Si la lecture est plutôt truculente, façon leçon de la vie dans l’avenir très très lointain pour les nuls, l’ouvrage est captivant dès la préface de Robert Silverberg, qui explique sa genèse aux USA : un éditeur lance l’idée de publier une novella d’un auteur reconnu, suivie d’une autre d’un « protégé » (au sens large) du premier. Silverberg retravaille pour l’occasion un texte abandonné dans les années 1970, car il ne voyait pas lui-même comment s’en sortir. Et Alvaro Zinos-Amaro s’en sort plus que bien, de ses propres dires. Je confirme les deux assertions. Ceux qui auront déjà lu la première novella, initialement publiée par ActuSF en 2012, ne me contrediront pas.
Somme toute, « Glissement vers le bleu » est une histoire très courte, densifiée par les multiples explications du conteur pour nous la rendre intelligible. Et on comprend bien le blocage qu’a pu éprouver l’auteur, une fois empêtré dans sa propre mélasse.

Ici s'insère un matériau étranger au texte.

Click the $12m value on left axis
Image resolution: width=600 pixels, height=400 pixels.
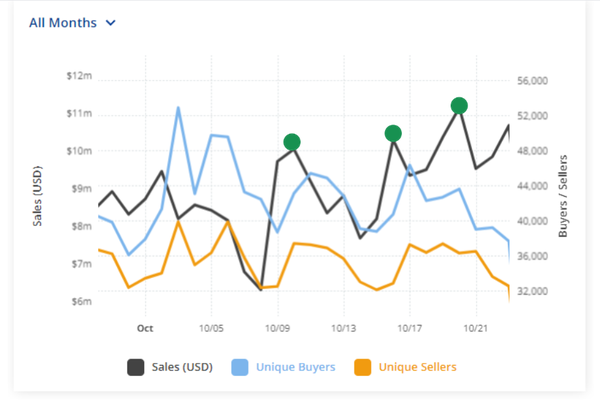coord(79,76)
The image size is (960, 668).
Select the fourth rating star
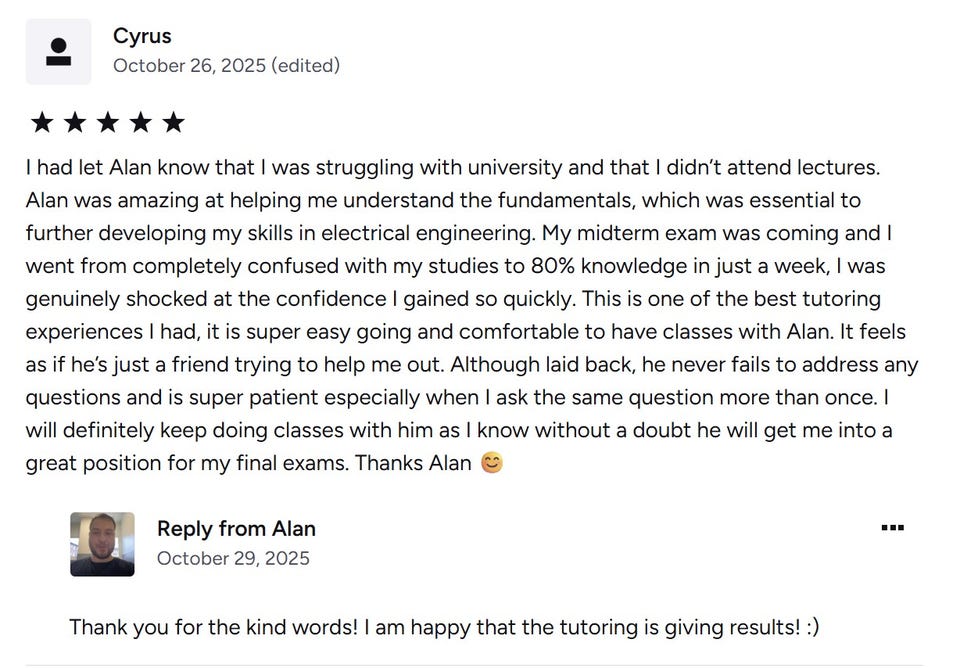click(x=141, y=123)
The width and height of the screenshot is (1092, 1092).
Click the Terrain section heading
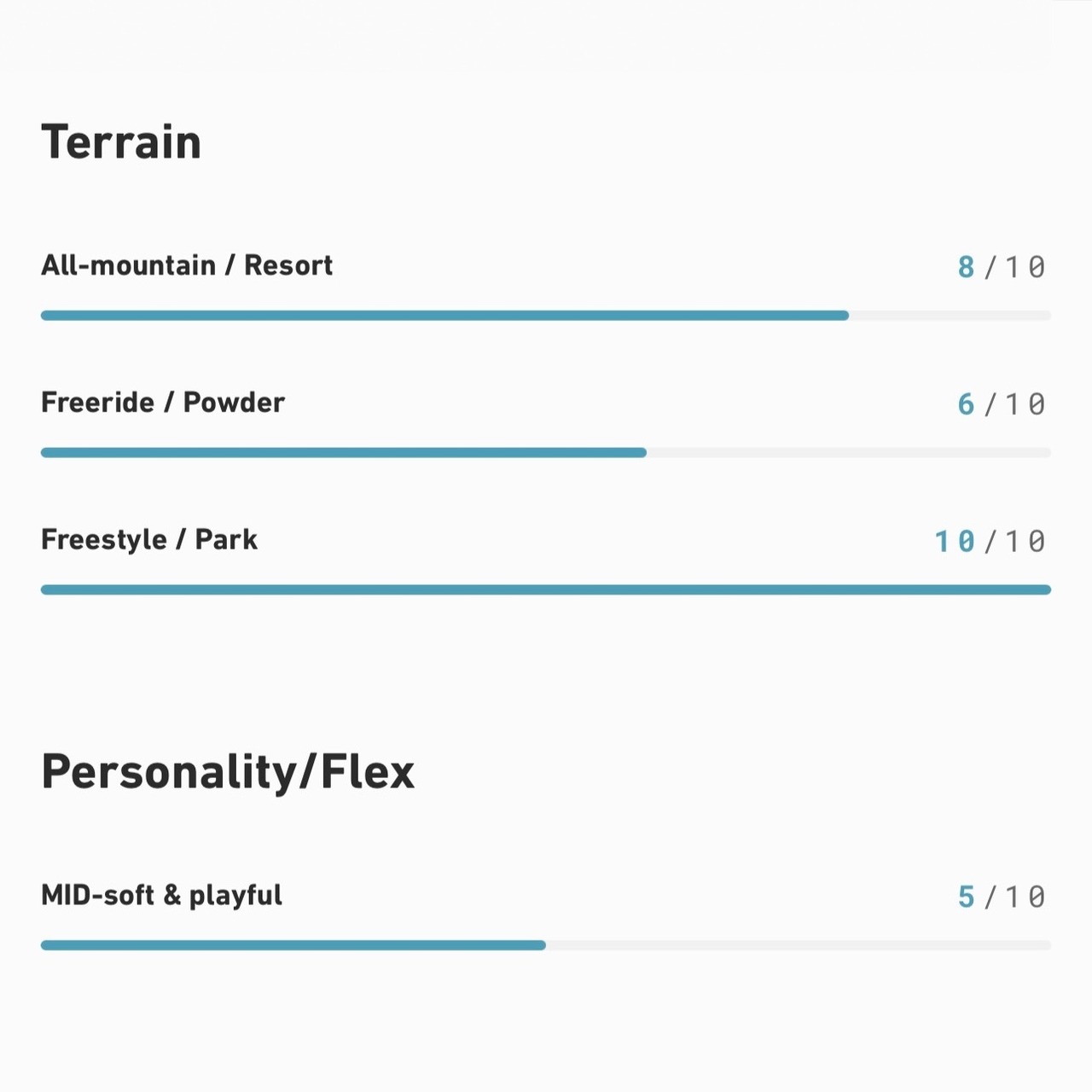(x=121, y=142)
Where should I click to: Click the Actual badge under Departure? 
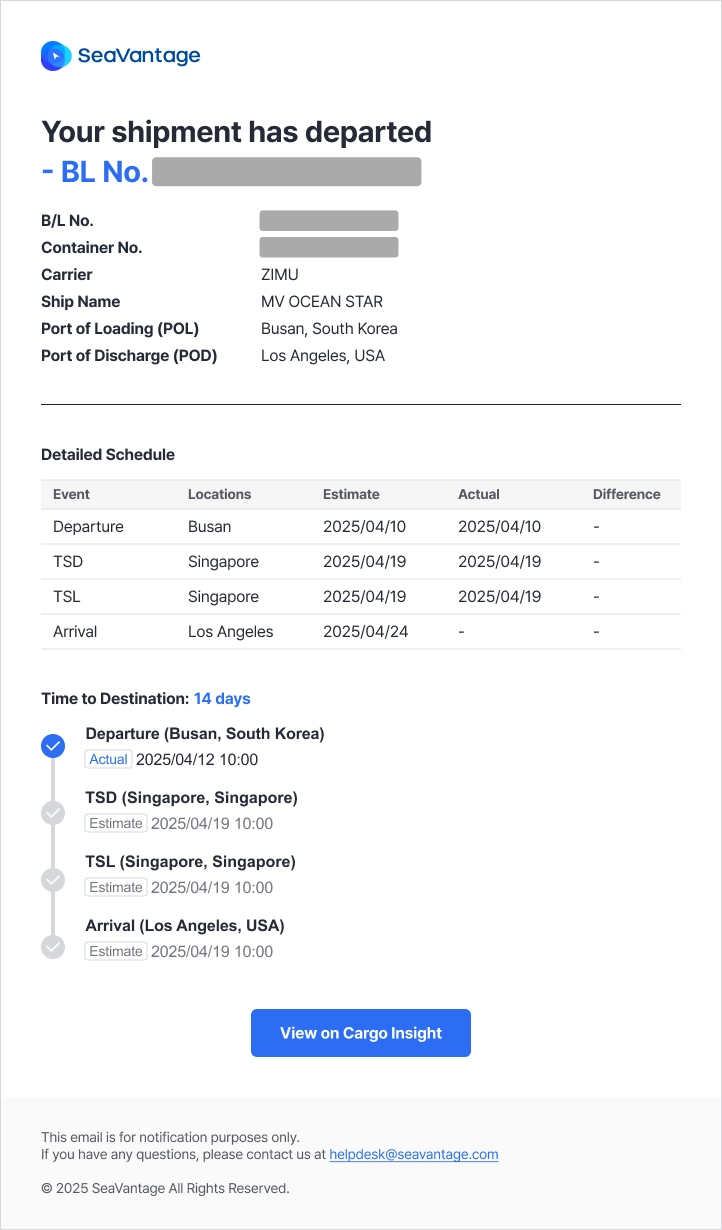(x=109, y=760)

Avec « Le Grand Ménage du Dernier Mandala », Zinos-Amaro, tout en reprenant parfaitement le style de son mentor, accélère un peu le rythme : le glissement ne prendra pas quelques siècles, mais se fera à vitesse exponentielle, et bouffera tout l’univers et plus seulement les alentours du système solaire. Il faut donc trouver une solution, et Hanosz ne peut pas échapper à ses obligations, d’autant que 1) il a fait du chemin pour venir, 2) il a fait un gros travail sur lui-même, 3) il a trouvé l’amour, et tous les maux et les plaisirs qui vont avec, 4) si lui ne le fait pas, personne ne s’y collera.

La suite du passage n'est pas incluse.